Once the form is ready, you can release it to the public either by generating a unique URL that will take the user directly to the form, or through embedding the form using an iframe. Both methods are automatically generated for you through the Google Sheets menu.
Google Forms are designed to post back to themselves, knowing if the submission was successful and, if so, displaying a confirmation page. The details of the confirmation page may be customized, but the page only displays plain text – no HTML or scripts.
The time from creation to utilization of Google Forms can be measured in minutes instead of hours. Additionally, any changes to the form – adding or removing questions, updating text, etc. – are instantly updated on the public form, wherever it is published, without any secondary processing. Relying on Google’s technology and built-in designs provides rapid front-end deployment, with the power and ease of access of Google Sheets for the results in the back-end.
- Time – Time from initial form design to deployment is increased proportionately to the amount of changes that need to be made. Google’s rapid deployment model is traded for traditional web design time-tables.
- Maintenance – Maintenance becomes a burden on the client instead of being handled automatically by Google. Any changes to the Google Form will no longer be instantly synced with the published form. All changes will have to go through the same method used on the initial form design. This may require enlisting a web designer every time a change to the form is made (from simply changing text to adding or removing questions).

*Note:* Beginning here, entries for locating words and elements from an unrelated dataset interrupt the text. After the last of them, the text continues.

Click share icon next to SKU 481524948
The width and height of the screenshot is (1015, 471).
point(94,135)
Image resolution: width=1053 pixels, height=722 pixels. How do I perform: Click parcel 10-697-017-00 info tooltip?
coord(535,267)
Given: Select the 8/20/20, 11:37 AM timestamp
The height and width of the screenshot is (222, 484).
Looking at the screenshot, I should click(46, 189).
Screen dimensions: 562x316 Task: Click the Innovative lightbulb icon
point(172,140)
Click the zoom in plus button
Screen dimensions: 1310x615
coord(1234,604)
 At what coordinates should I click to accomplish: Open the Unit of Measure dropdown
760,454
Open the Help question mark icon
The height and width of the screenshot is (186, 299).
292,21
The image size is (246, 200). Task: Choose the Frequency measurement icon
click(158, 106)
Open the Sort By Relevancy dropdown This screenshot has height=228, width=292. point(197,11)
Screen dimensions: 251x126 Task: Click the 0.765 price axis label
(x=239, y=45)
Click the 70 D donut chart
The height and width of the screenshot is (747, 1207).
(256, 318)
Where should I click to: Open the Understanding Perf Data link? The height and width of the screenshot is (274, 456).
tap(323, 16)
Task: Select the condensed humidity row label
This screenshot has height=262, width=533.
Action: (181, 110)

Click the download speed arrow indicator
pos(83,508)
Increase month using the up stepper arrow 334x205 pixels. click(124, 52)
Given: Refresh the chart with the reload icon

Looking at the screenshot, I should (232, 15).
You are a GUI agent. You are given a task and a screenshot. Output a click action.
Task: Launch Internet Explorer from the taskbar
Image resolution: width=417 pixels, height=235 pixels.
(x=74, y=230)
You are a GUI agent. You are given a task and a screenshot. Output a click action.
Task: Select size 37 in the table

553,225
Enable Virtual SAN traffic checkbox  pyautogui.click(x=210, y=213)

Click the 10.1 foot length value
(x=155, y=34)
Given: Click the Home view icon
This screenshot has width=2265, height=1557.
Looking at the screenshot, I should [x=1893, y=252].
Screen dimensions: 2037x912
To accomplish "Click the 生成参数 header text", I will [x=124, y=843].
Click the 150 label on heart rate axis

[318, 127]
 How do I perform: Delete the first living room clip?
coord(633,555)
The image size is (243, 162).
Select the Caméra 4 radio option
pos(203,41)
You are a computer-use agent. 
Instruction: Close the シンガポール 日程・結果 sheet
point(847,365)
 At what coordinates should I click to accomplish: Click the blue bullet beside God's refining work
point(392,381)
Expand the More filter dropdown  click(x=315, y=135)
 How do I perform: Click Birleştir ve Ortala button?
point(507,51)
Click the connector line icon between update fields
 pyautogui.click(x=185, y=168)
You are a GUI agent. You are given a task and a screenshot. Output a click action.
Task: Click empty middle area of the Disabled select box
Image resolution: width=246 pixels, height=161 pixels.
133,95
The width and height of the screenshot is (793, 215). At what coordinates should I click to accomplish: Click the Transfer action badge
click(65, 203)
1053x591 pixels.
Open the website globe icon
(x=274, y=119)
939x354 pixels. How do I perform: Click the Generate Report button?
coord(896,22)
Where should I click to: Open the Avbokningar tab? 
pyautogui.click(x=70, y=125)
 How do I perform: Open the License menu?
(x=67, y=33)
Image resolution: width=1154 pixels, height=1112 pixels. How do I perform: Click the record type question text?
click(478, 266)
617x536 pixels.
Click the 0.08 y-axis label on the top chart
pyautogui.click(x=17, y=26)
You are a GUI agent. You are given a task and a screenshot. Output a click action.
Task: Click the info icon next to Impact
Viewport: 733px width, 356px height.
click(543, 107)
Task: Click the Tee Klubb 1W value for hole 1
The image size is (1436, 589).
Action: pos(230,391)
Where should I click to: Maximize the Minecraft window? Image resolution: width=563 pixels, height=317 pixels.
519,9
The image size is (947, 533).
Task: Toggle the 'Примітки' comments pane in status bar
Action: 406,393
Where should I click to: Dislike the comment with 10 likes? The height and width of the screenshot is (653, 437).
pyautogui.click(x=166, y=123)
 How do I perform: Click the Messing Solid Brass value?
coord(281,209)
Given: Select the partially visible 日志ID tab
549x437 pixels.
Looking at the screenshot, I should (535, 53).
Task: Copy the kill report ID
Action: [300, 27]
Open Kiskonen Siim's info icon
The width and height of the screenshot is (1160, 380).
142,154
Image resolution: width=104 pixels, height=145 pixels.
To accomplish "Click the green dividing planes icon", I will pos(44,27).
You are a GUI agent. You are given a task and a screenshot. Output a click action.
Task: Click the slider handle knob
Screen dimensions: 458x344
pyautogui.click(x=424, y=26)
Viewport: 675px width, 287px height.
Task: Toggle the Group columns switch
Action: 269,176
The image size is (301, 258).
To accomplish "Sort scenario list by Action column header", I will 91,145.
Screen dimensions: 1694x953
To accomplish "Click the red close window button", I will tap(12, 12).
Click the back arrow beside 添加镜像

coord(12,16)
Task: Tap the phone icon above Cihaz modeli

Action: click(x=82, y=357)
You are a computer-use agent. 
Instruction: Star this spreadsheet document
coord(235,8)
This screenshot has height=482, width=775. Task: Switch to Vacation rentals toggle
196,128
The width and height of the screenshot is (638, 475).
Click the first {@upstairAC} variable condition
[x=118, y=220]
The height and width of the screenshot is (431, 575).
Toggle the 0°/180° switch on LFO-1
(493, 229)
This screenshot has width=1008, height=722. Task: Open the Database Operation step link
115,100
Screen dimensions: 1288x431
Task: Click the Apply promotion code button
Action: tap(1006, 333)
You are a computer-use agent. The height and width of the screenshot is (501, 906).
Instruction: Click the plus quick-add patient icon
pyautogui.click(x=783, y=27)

- Reliability – Using Google Forms as was intended brings with it Google’s level of reliability. Any custom changes made to the form rely solely on the individual(s) who made the changes, their level of expertise, and their own testing. Additionally, deviations from the Google powered and tested Form opens the user up to any number of potential compatibility issues that will now need to be identified, handled and addressed by the client.
- With Sneaky Sheep’s Google Docs Form Tool, you need to have an additional confirmation page (URL) for when the form is successfully submitted. If you enter the form URL, upon successful submission you’ll be redirected to the form URL (leaving the domain you’ve placed the generated code). If you enter the URL of the page you’ve placed the generated code, upon successful submission you’ll be redirected to the blank form (with no message or indication that the form was successfully submitted).
- Any theme you’ve selected for the form might be removed or incorrectly translated. The code generated by Sneaky Sheep’s Google Docs Form Tool will provide the functioning form, complete with CSS class names and IDs for all entities. However, details of the theme might not translate.
- The HTML generated is a complete HTML page, completed with “html”, “head”, and “bo
dy” tags. If, as opposed to embedding the form with an iframe, you are pasting this form within a website that uses a Content Management System (CMS), such as the social network Ning, those tags and any code contained within will be stripped. Sneaky Sheep generates all JavaScript between the “body” tags, but places CSS styles between the “head” tags and within the “body” tag. Be aware that when pasting the generated code within to a CMS, some tags such as the “head” tag and all all code contained with could be stripped. - Although Sneaky Sheep’s Google Docs Form Tool recently added Validation to required fields, at the time of this writing, there was a bug with the generated JavaScript. The form onsubmit function call is not generating the full id number of the required fields (for instance, it is generating “1,1,2,3,5…” instead of , “1,11,12,23,35…”). Manually adding the full IDs resolved the issue.
- As seen with Sneaky Sheep’s Google Docs Form Tool, any changes to the Google Form opens opportunities for bugs or outright functional failure. The estimated time needed to make minor changes to the design of a Google Form might not cover the time spent tracking down JavaScript bugs or errant HTML fragments. Likewise, the benefits of minor design changes might not justify the amount of effort it takes to successfully execute those changes.